The PR campaign which depicts the conflict as strictly a racial affair, 
in which Arabs, who are generally despised in the US media anyway, are 
exterminating the black population of Sudan, is slick, seamless and 
attractive, and seems to leave no room for negotiation.  But in fact, 
many of Sudan's "Arabs", even the Janjiweed, are also black.  In any 
case, they were armed and unleashed by a government which has the power 
to disarm them if it chooses, and refusing to talk to that government's 
negotiators is a sure way to avoid any settlement.
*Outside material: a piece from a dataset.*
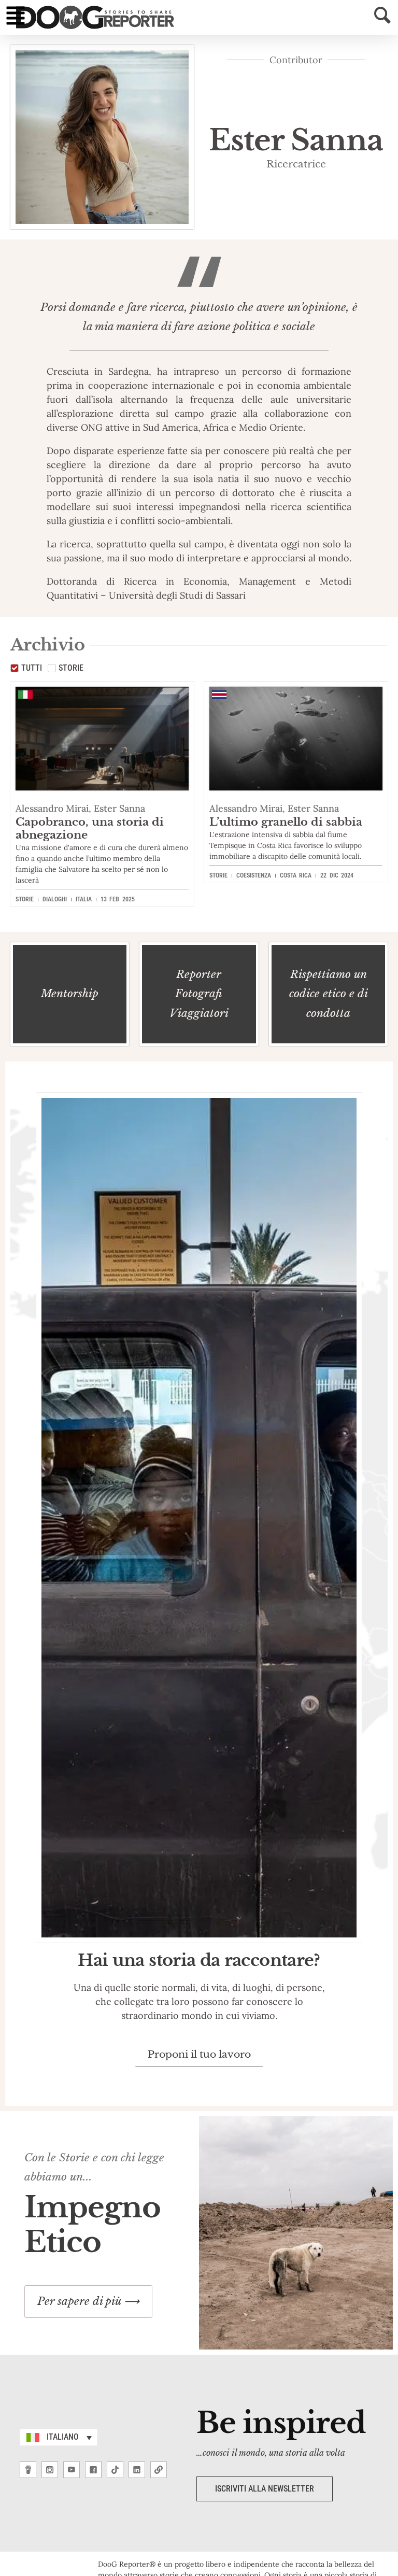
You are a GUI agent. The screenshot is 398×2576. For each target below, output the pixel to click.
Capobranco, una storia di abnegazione (90, 828)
10.  Blackwater and other U.S. mercenary contractors, the unofficial 
armed wings of the Republican party and the Pentagon are eagerly 
pitching their services as part of the solution to the Darfur crisis.

"Chris Taylor, head of strategy for Blackwater, says his company has a 
database of thousands of former police and military officers for 
security assignments. He says Blackwater personnel could set up 
perimeters and guard Darfurian villages and refugee camp in support of 
the U.N. Blackwater officials say it would not take many men to fend off 
the Janjaweed, a militia that is supported by the Sudanese government 
and attacks villages on camelback."

Apparently Blackwater doesn't need to come to the Congo, where hunger 
and malnutrition, depopulation, mass rape and the disappearance of 
schools, hospitals and civil society into vast law free zones ruled by 
an ever-changing cast of African proxies (like the son of the late and 
unlamented Idi Amin), all under a veil of complicit media silence 
already constitute the perfect business-friendly environment for 
siphoning off the vast wealth of that country at minimal cost.

Look for the adoption of the Congolese model across the wide areas of 
Africa that U.S. strategic planners call "ungoverned spaces".  Just 
don't look expect to see details on the evening news, or hear about them 
from Oprah, George Clooney or Angelina Jolie.